Gestern ging in Hamburg ein Verfahren zu Ende, welches die Volksseele erhitzt. Ein junges Mädchen soll (ich schreibe soll, da die Verurteilung wohl nicht rechtskräftig ist) von vier jungen Männer missbraucht worden sein und dann in der Kälte in einem Hinterhof liegen gelassen worden sein. Eine 15-jährige soll die Tat mit dem Handy gefilmt haben.

Vor Gericht wurden Geständnisse abgelegt und die Jugendlichen erhielten Jugendstrafen auf Bewährung. Der angeklagte Erwachsene wurde zu vier Jahren Freiheitsstrafe verurteilt. Zuvor hatten die Angeklagten Unmut auf sich gezogen, indem sie sich zu Beginn des Prozesses – so nennt es die Presse – gefeiert haben. Auch bei der Urteilsverkündung soll es zu unpassenden Szenen gekommen sein.

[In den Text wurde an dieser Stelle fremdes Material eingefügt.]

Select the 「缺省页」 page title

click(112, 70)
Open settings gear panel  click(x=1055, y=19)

In den sozialen Medien gibt es Kommentare, die an Geschmacklosigkeit nicht zu überbieten sind. Man einer wünscht dem Vorsitzenden, dass dessen Tochter einmal Opfer einer Vergewaltigung werden solle. Widerlich. Von Täterschutz war die Rede und davon, dass eine Bewährungsstrafe quasi ein Freispruch sei.

Vergewaltigung milder bestraft als Rotlichtverstoß!

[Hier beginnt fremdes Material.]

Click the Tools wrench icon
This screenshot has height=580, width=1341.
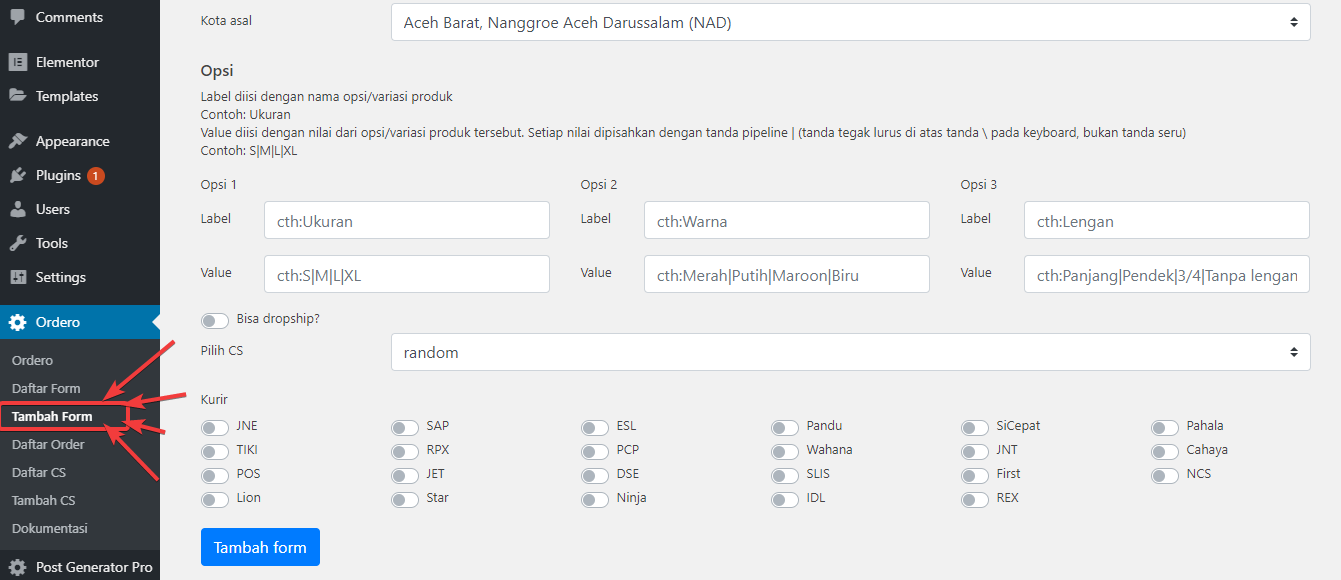point(18,243)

Meinen Lieblingskommentar fand ich bei Facebook.

Dort hieß es: “Bei Rot über die Ampel fahren wird härter bestraft als Vergewaltigung.” Ich wollte gerne etwas dazu schreiben, über die Strafandrohung bei Ordnungswidrigkeiten und so, musste dann über zu einem in Untersuchungshaft befindlichen Rotlichtsünder. (Achtung: Ironie)

Das Urteientel wurde von dem Vorsitzenden verteidigt, der zutreffend feststellte, dass die Kammer sich nicht an der Meinung der Öffentlichkeit zu orientieren habe. Wichtig ist, dass Jugendstrafrecht und Erwachsenenstrafrecht nicht zu vergleichen sind. Der Erziehungsgedanke ist im Jugendstrafrecht vorrangig, dies ist gesetzlich geregelt. Jugendstrafe kommt nur dann in Frage, wenn entweder schädliche Neigungen vorliegen oder wenn wegen der Schuld Strafe erforderlich ist, § 17 JGG.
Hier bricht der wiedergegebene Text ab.